_WORK TO DO:_ Copy out each of the following items word for word, changing nothing.

_DATA IN THIS EXERCISE:_
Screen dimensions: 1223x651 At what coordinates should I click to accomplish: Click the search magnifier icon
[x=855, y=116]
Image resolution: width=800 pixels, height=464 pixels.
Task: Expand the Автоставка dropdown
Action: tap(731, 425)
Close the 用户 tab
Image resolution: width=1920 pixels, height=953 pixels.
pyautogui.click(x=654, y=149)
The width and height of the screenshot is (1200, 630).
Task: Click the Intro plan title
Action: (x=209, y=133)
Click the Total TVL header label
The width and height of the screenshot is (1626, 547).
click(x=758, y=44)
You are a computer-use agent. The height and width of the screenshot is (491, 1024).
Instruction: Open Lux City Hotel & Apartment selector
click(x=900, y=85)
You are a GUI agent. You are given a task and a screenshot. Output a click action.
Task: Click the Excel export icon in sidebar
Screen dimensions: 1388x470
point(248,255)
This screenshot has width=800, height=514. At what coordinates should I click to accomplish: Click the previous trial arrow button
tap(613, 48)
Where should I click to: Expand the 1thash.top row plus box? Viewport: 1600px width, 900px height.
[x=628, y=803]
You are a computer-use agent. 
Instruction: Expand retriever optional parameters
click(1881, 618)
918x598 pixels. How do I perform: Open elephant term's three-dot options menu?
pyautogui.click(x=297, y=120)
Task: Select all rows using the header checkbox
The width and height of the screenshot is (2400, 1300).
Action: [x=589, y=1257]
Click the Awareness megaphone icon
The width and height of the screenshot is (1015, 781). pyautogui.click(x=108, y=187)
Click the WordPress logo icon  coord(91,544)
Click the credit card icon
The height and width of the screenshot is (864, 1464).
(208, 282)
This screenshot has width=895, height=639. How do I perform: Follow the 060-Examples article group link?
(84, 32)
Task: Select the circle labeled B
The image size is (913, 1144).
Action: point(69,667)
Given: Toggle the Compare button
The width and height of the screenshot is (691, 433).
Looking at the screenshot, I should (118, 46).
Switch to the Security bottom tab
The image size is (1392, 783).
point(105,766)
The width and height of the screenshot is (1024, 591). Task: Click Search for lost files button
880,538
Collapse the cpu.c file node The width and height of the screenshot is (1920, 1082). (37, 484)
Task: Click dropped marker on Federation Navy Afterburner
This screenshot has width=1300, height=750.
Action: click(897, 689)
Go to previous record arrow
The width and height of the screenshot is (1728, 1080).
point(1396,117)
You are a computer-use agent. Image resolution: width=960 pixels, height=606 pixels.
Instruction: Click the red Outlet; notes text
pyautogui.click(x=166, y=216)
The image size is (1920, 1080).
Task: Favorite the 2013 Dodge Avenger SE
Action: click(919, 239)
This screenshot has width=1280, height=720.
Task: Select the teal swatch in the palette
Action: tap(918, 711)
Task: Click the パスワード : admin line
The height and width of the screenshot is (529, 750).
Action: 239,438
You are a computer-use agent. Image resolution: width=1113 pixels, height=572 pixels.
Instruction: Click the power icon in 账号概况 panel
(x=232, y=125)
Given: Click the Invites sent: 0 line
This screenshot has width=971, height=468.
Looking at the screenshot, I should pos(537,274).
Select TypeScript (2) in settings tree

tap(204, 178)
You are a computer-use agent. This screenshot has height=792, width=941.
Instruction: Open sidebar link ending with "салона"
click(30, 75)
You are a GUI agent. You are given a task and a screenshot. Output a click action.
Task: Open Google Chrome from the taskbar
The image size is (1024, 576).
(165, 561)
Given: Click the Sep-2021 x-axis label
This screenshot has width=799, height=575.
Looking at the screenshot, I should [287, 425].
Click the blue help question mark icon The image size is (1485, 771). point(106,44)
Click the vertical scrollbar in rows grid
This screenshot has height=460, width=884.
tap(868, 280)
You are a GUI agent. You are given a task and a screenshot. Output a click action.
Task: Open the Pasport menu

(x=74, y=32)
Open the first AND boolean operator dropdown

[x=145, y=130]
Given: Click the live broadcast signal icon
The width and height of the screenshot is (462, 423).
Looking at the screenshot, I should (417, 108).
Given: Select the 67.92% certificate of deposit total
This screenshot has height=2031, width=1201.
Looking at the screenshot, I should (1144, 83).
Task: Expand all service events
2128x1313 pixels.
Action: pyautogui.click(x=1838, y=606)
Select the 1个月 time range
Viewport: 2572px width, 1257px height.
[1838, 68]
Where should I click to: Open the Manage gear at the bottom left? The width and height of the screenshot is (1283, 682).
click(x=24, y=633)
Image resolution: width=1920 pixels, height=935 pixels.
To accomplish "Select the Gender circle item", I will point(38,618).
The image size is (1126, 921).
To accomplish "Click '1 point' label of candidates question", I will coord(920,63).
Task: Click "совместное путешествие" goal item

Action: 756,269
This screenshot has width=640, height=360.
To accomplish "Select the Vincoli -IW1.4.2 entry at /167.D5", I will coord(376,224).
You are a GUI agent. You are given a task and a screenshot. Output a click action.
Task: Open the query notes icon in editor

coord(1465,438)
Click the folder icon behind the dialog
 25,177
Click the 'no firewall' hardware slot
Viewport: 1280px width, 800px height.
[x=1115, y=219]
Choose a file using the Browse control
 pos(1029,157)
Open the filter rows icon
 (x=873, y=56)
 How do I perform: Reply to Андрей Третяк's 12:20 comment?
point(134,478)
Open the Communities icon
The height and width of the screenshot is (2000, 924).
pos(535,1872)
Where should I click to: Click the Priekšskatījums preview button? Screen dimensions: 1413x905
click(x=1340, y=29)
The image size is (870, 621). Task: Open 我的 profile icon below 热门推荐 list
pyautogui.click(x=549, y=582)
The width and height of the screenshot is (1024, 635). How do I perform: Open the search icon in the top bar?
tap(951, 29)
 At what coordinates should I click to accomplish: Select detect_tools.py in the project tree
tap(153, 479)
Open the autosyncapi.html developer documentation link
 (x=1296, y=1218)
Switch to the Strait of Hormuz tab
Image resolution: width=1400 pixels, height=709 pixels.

_WRITTEN ANSWER:_
Screen dimensions: 1223x651 At what coordinates should I click to accomplish: Click the search magnifier icon
[x=855, y=116]
Image resolution: width=800 pixels, height=464 pixels.
Task: Expand the Автоставка dropdown
Action: tap(731, 425)
Close the 用户 tab
Image resolution: width=1920 pixels, height=953 pixels.
pyautogui.click(x=654, y=149)
The width and height of the screenshot is (1200, 630).
Task: Click the Intro plan title
Action: (x=209, y=133)
Click the Total TVL header label
The width and height of the screenshot is (1626, 547).
click(x=758, y=44)
You are a computer-use agent. The height and width of the screenshot is (491, 1024).
Instruction: Open Lux City Hotel & Apartment selector
click(x=900, y=85)
You are a GUI agent. You are given a task and a screenshot. Output a click action.
Task: Click the Excel export icon in sidebar
Screen dimensions: 1388x470
point(248,255)
This screenshot has width=800, height=514. At what coordinates should I click to accomplish: Click the previous trial arrow button
tap(613, 48)
Where should I click to: Expand the 1thash.top row plus box? Viewport: 1600px width, 900px height.
[x=628, y=803]
You are a computer-use agent. 
Instruction: Expand retriever optional parameters
click(1881, 618)
918x598 pixels. How do I perform: Open elephant term's three-dot options menu?
pyautogui.click(x=297, y=120)
Task: Select all rows using the header checkbox
The width and height of the screenshot is (2400, 1300).
Action: [x=589, y=1257]
Click the Awareness megaphone icon
The width and height of the screenshot is (1015, 781). pyautogui.click(x=108, y=187)
Click the WordPress logo icon  coord(91,544)
Click the credit card icon
The height and width of the screenshot is (864, 1464).
(208, 282)
This screenshot has width=895, height=639. How do I perform: Follow the 060-Examples article group link?
(84, 32)
Task: Select the circle labeled B
The image size is (913, 1144).
Action: point(69,667)
Given: Toggle the Compare button
The width and height of the screenshot is (691, 433).
Looking at the screenshot, I should (118, 46).
Switch to the Security bottom tab
The image size is (1392, 783).
point(105,766)
The width and height of the screenshot is (1024, 591). Task: Click Search for lost files button
880,538
Collapse the cpu.c file node The width and height of the screenshot is (1920, 1082). (37, 484)
Task: Click dropped marker on Federation Navy Afterburner
This screenshot has width=1300, height=750.
Action: click(897, 689)
Go to previous record arrow
The width and height of the screenshot is (1728, 1080).
point(1396,117)
You are a computer-use agent. Image resolution: width=960 pixels, height=606 pixels.
Instruction: Click the red Outlet; notes text
pyautogui.click(x=166, y=216)
The image size is (1920, 1080).
Task: Favorite the 2013 Dodge Avenger SE
Action: click(919, 239)
This screenshot has width=1280, height=720.
Task: Select the teal swatch in the palette
Action: tap(918, 711)
Task: Click the パスワード : admin line
The height and width of the screenshot is (529, 750).
Action: 239,438
You are a computer-use agent. Image resolution: width=1113 pixels, height=572 pixels.
Instruction: Click the power icon in 账号概况 panel
(x=232, y=125)
Given: Click the Invites sent: 0 line
This screenshot has width=971, height=468.
Looking at the screenshot, I should pos(537,274).
Select TypeScript (2) in settings tree

tap(204, 178)
You are a computer-use agent. This screenshot has height=792, width=941.
Instruction: Open sidebar link ending with "салона"
click(30, 75)
You are a GUI agent. You are given a task and a screenshot. Output a click action.
Task: Open Google Chrome from the taskbar
The image size is (1024, 576).
(165, 561)
Given: Click the Sep-2021 x-axis label
This screenshot has width=799, height=575.
Looking at the screenshot, I should [287, 425].
Click the blue help question mark icon The image size is (1485, 771). point(106,44)
Click the vertical scrollbar in rows grid
This screenshot has height=460, width=884.
tap(868, 280)
You are a GUI agent. You are given a task and a screenshot. Output a click action.
Task: Open the Pasport menu

(x=74, y=32)
Open the first AND boolean operator dropdown

[x=145, y=130]
Given: Click the live broadcast signal icon
The width and height of the screenshot is (462, 423).
Looking at the screenshot, I should (417, 108).
Given: Select the 67.92% certificate of deposit total
This screenshot has height=2031, width=1201.
Looking at the screenshot, I should (1144, 83).
Task: Expand all service events
2128x1313 pixels.
Action: pyautogui.click(x=1838, y=606)
Select the 1个月 time range
Viewport: 2572px width, 1257px height.
[1838, 68]
Where should I click to: Open the Manage gear at the bottom left? The width and height of the screenshot is (1283, 682).
click(x=24, y=633)
Image resolution: width=1920 pixels, height=935 pixels.
To accomplish "Select the Gender circle item", I will point(38,618).
The image size is (1126, 921).
To accomplish "Click '1 point' label of candidates question", I will coord(920,63).
Task: Click "совместное путешествие" goal item

Action: 756,269
This screenshot has width=640, height=360.
To accomplish "Select the Vincoli -IW1.4.2 entry at /167.D5", I will coord(376,224).
You are a GUI agent. You are given a task and a screenshot. Output a click action.
Task: Open the query notes icon in editor

coord(1465,438)
Click the folder icon behind the dialog
 25,177
Click the 'no firewall' hardware slot
Viewport: 1280px width, 800px height.
[x=1115, y=219]
Choose a file using the Browse control
 pos(1029,157)
Open the filter rows icon
 (x=873, y=56)
 How do I perform: Reply to Андрей Третяк's 12:20 comment?
point(134,478)
Open the Communities icon
The height and width of the screenshot is (2000, 924).
pos(535,1872)
Where should I click to: Click the Priekšskatījums preview button? Screen dimensions: 1413x905
click(x=1340, y=29)
The image size is (870, 621). Task: Open 我的 profile icon below 热门推荐 list
pyautogui.click(x=549, y=582)
The width and height of the screenshot is (1024, 635). How do I perform: Open the search icon in the top bar?
tap(951, 29)
 At what coordinates should I click to accomplish: Select detect_tools.py in the project tree
tap(153, 479)
Open the autosyncapi.html developer documentation link
 (x=1296, y=1218)
Switch to the Strait of Hormuz tab
Image resolution: width=1400 pixels, height=709 pixels.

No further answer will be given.